No último ano, a receita operacional líquida do clube alcançou R$ 599,17 milhões, superando amplamente os R$ 282,7 milhões registrados em 2024, evidenciando um crescimento robusto nas receitas.
O avanço nas receitas foi impulsionado principalmente pelo aumento dos patrocínios, que saltaram de R$ 50 milhões para R$ 280 milhões, além do crescimento nos direitos de transmissão, que subiram de R$ 138 milhões para R$ 176 milhões.

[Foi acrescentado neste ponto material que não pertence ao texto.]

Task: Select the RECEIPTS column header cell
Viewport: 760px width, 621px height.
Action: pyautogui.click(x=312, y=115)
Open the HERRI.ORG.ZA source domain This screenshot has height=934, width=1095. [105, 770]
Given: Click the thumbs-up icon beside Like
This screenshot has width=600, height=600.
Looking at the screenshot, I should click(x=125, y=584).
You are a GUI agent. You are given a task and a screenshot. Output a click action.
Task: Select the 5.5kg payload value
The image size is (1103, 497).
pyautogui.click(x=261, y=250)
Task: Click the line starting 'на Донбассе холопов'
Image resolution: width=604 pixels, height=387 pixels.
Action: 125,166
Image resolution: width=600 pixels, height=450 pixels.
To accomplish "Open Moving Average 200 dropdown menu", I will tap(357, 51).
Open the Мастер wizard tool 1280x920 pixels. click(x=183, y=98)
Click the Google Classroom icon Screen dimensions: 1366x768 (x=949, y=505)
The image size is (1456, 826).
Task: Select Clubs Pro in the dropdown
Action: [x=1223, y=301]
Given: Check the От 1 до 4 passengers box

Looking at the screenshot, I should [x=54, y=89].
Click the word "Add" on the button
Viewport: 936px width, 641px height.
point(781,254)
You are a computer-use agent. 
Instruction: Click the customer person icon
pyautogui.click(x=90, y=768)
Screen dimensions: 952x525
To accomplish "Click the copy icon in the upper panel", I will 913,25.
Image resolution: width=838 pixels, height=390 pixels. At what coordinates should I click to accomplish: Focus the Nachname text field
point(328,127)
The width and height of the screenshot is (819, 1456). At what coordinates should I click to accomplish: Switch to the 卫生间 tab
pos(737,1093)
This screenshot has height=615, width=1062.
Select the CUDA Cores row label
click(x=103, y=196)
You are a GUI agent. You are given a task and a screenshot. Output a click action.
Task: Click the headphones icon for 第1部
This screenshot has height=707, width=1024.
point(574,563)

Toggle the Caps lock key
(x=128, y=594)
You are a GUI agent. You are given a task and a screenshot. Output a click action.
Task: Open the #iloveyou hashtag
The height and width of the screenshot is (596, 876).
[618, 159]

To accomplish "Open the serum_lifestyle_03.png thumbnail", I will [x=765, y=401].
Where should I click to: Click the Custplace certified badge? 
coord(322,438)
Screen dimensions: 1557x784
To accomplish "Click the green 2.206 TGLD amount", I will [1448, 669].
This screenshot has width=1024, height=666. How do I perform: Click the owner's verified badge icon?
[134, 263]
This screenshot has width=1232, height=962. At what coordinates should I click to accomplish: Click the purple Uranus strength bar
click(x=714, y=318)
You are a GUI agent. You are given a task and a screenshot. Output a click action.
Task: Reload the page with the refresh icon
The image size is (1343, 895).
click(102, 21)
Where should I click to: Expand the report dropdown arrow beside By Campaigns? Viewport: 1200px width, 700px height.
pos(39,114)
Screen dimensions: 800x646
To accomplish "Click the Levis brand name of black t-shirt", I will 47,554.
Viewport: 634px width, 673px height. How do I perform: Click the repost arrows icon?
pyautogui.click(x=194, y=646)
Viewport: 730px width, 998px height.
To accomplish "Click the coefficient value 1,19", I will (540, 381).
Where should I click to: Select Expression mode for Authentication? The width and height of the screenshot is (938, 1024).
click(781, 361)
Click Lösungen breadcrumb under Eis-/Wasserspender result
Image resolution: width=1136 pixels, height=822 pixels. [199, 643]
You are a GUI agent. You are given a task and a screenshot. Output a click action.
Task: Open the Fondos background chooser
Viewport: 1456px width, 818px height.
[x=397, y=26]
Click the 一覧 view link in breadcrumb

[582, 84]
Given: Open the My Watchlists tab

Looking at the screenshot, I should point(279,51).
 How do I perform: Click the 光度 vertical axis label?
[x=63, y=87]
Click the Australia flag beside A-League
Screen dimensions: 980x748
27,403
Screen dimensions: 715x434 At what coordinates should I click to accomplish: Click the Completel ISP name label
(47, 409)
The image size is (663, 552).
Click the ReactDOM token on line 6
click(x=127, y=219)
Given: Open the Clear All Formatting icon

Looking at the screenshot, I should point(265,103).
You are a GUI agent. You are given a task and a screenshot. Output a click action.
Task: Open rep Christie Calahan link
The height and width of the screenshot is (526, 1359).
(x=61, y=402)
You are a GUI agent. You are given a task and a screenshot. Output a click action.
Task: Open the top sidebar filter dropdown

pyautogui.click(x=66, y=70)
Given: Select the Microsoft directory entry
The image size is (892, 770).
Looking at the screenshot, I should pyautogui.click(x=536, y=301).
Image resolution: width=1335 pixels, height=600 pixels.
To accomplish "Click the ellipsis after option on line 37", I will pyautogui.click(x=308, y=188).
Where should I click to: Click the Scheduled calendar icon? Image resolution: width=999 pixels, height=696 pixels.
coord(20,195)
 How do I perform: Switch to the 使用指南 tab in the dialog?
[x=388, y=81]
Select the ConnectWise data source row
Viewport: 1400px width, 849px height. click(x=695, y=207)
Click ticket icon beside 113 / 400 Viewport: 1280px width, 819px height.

Essa expansão é crucial para a sustentabilidade financeira do clube.
Entretanto, os custos também demonstraram um crescimento expressivo, totalizando R$ 680 milhões, um aumento de 72% em relação aos R$ 395 milhões gastos em 2024. Deste total, R$ 362 milhões foram alocados para salários e direitos de imagem, refletindo o investimento em jogadores.
A dívida geral do Cruzeiro, por sua vez, também cresceu, passando de R$ 981 milhões para R$ 1,15 bilhão, com cerca de R$ 500 milhões relacionados à recuperação judicial da Associação, iniciada em 2023.
Este cenário financeiro coloca o Cruzeiro em um ponto crítico, onde, apesar do aumento nas receitas, a gestão dos custos e da dívida será fundamental para a estabilidade e o sucesso a longo prazo do clube.
Com os resultados financeiros em mãos, a diretoria terá que adotar uma estratégia cautelosa e eficaz para equilibrar as contas, enquanto busca performance esportiva e investimentos sustentáveis para o futuro.